Alexithymia is not classified as a mental disorder in the DSM-IV. It is a dimensional personality
trait that varies in severity from person to person. A person's alexithymia score can be measured with questionnaires such
as the Toronto Alexithymia Scale (TAS-20), the Bermond-Vorst Alexithymia Questionnaire (BVAQ),
or the Observer Alexithymia Scale (OAS).
Alexithymia is defined by:
- difficulty identifying feelings and distinguishing between feelings and the bodily sensations of emotional arousal
- difficulty describing feelings to other people
- constricted
imaginal processes, as evidenced by a scarcity of fantasies
- a stimulus-bound,
externally oriented cognitive style.
In studies of the general population
the degree of alexithymia was found to be influenced by age, but not by gender; the rates of alexithymia in healthy controls
have been found at: 8.3% (2 of 24 persons); 4.7% (2 of 43); 8.9% (16 of 179); and 7% (4 of 56). Thus, several studies have
reported that the prevalence rate of alexithymia is less than 10%. A less common
finding suggests that there may be a higher prevalence of alexithymia amongst males than females, which may be accounted
for by difficulties some males have with "describing feelings", but not by difficulties in "identifying feelings"
in which males and females show similar abilities.
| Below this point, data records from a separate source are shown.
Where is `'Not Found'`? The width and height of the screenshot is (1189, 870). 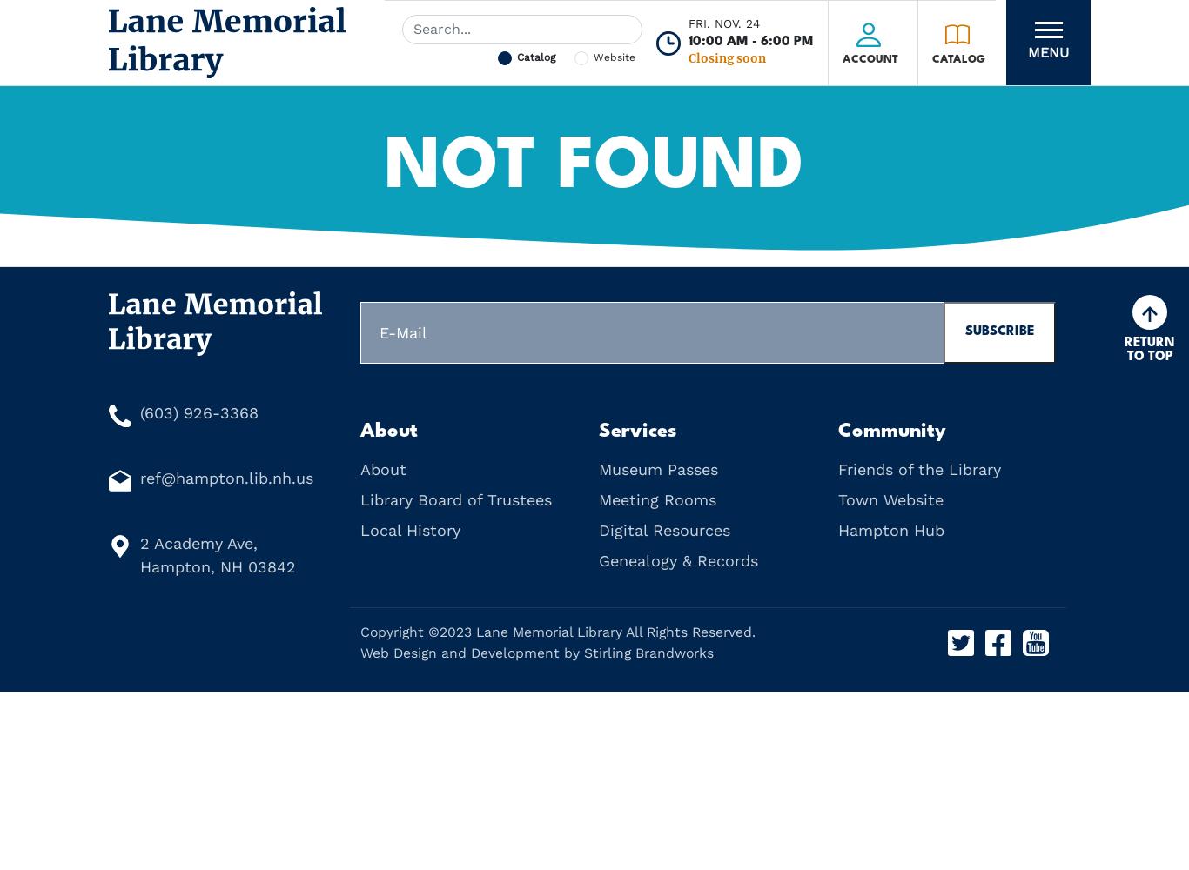
'Not Found' is located at coordinates (594, 167).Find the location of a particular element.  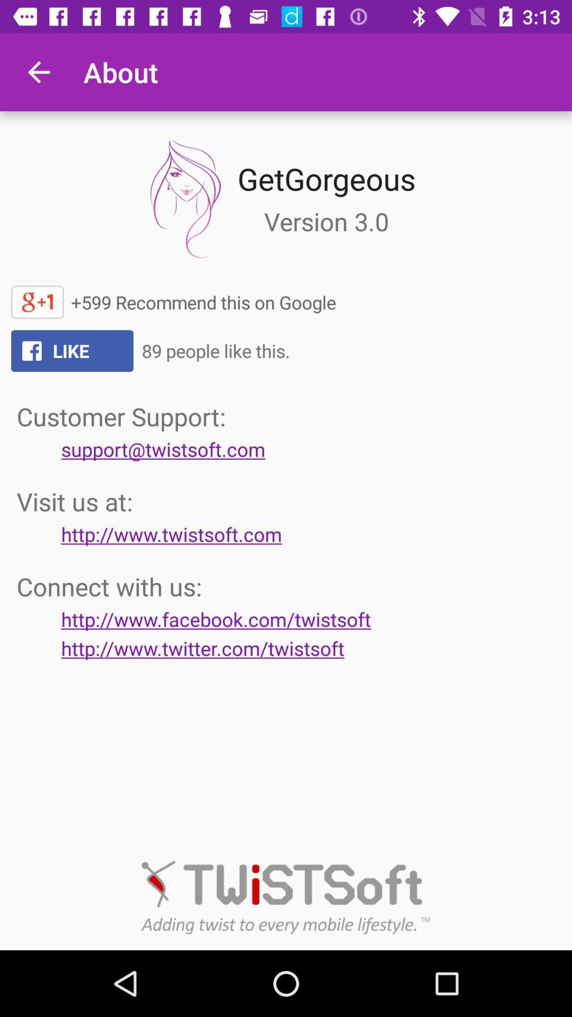

the last link from the bottom of web page is located at coordinates (202, 648).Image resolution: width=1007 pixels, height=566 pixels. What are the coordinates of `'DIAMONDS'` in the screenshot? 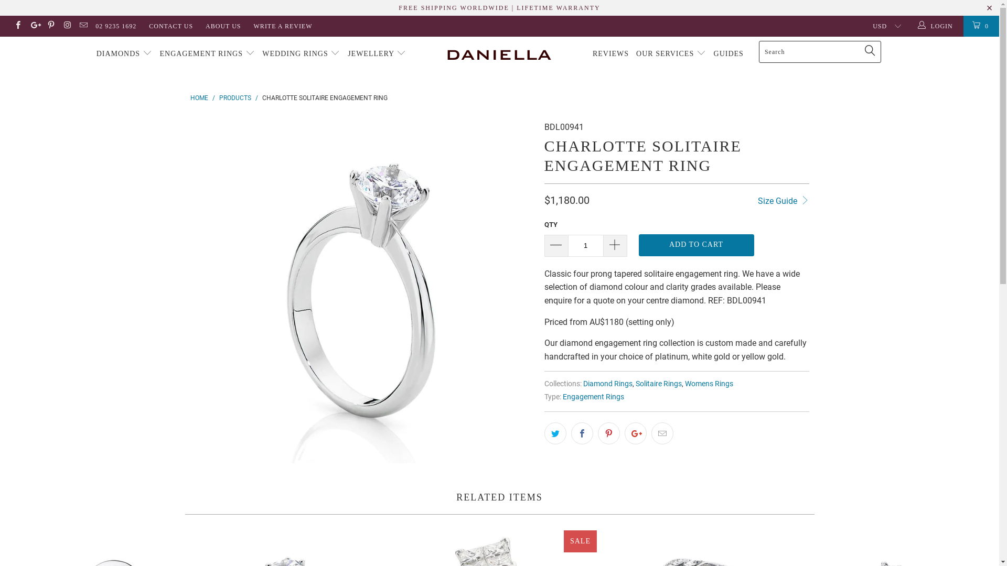 It's located at (124, 54). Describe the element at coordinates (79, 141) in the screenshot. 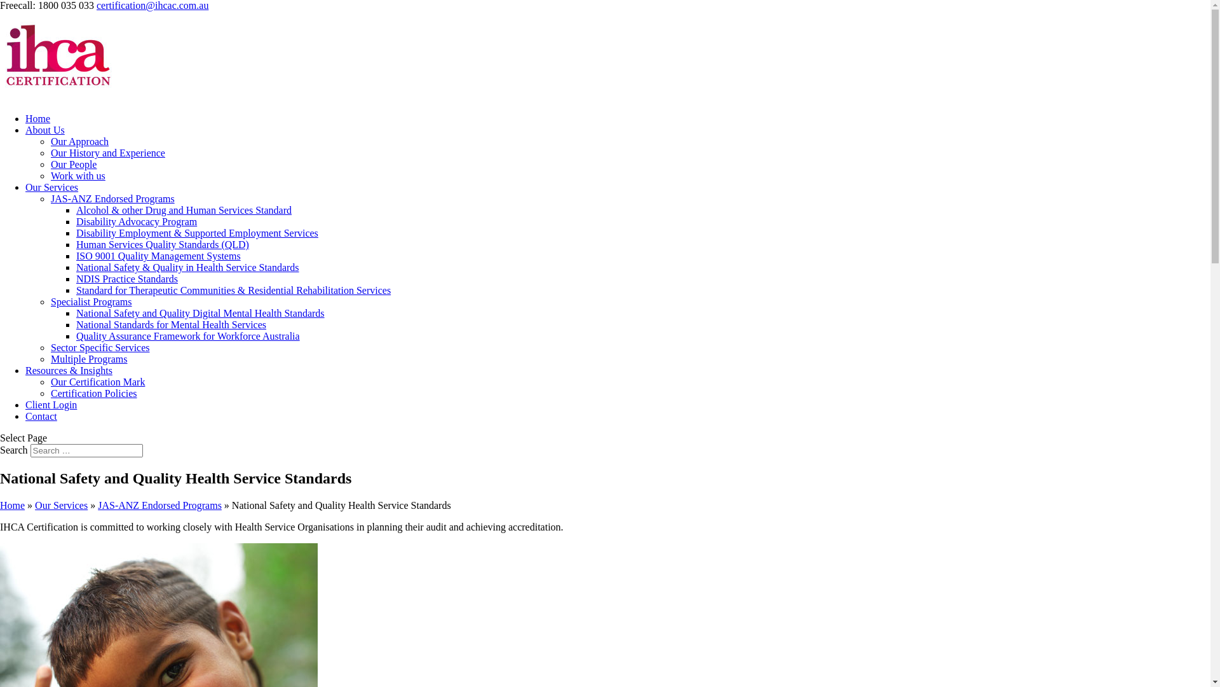

I see `'Our Approach'` at that location.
The alexithymia construct is strongly inversely related to the concepts of psychological mindedness and emotional
intelligence and M. Bagby and G. Taylor
state that there is "strong empirical support for alexithymia being a stable personality trait rather than just a consequence
of psychological distress". Other opinions differ and can show evidence that
it may be state-dependent.
Bagby and Taylor also suggest that there may be two kinds of alexithymia, "primary alexithymia" which
is an enduring psychological trait that does not alter over time, and "secondary alexithymia" which is state-dependent
and disappears after the evoking stressful situation has changed. These two manifestations of alexithymia are otherwise
called "trait" or "state" alexithymia.
Description
Typical deficiencies may include problems identifying, describing, and working with one's own
feelings, often marked by a lack of understanding of the feelings of others; difficulty distinguishing between feelings
and the bodily sensations of emotional arousal; confusion of physical sensations
often associated with emotions; few dreams or fantasies due to restricted imagination; and concrete, realistic, logical thinking,
often to the exclusion of emotional responses to problems. Those who have alexithymia also report very logical and realistic
dreams, such as going to the store or eating a meal. Clinical experience
suggests it is the structural features of dreams more than the
ability to recall them that best characterizes alexithymia.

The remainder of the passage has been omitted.